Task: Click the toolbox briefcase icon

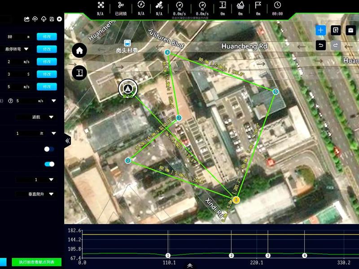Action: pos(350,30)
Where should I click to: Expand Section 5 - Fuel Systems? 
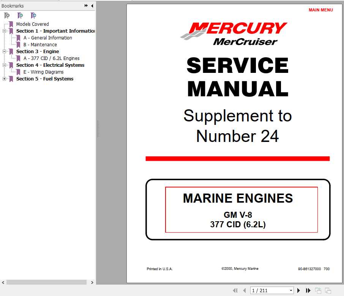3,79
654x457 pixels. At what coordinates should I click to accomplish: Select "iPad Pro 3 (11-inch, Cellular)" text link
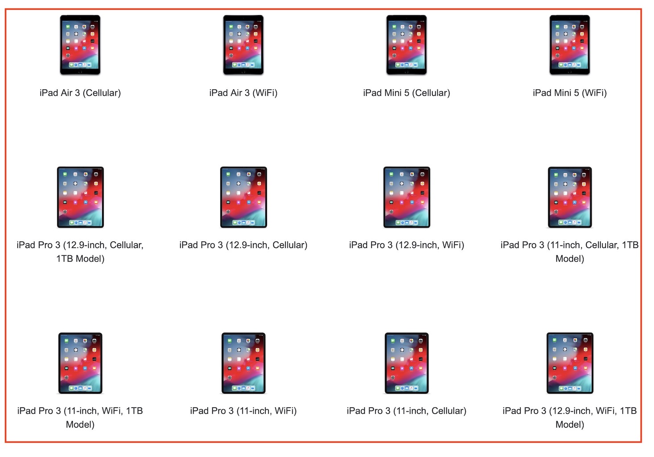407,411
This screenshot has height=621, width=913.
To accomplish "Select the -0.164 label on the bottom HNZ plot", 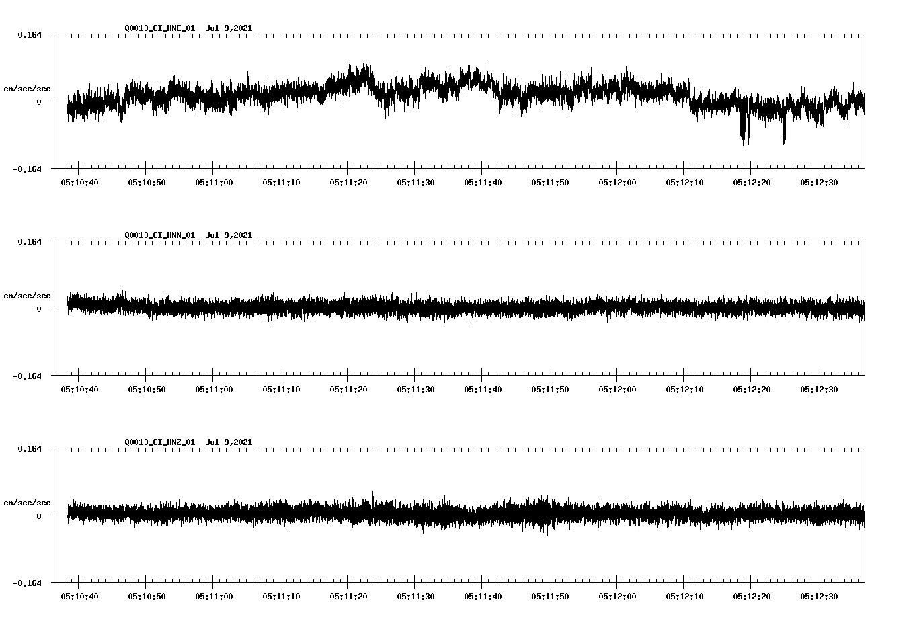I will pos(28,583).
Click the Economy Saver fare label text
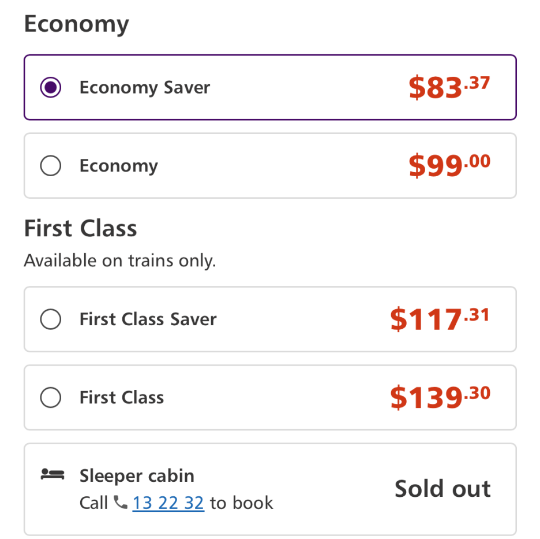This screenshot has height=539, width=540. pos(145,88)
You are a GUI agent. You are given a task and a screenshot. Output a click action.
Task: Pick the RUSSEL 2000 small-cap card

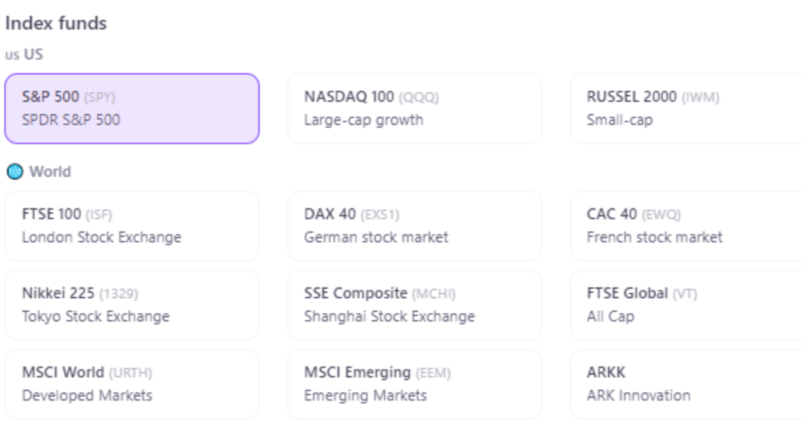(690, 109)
━━━
**Required task**
Convert everything in the records from the line containing "Click the Economy Saver fare label text" down to the end into a numbered list, skipping blank lines. Leave the pictures out of your answer.

**The output**
1. Click the Economy Saver fare label text
2. This screenshot has height=539, width=540. pos(145,88)
3. You are a GUI agent. You are given a task and a screenshot. Output a click action.
4. Task: Pick the RUSSEL 2000 small-cap card
5. (690, 109)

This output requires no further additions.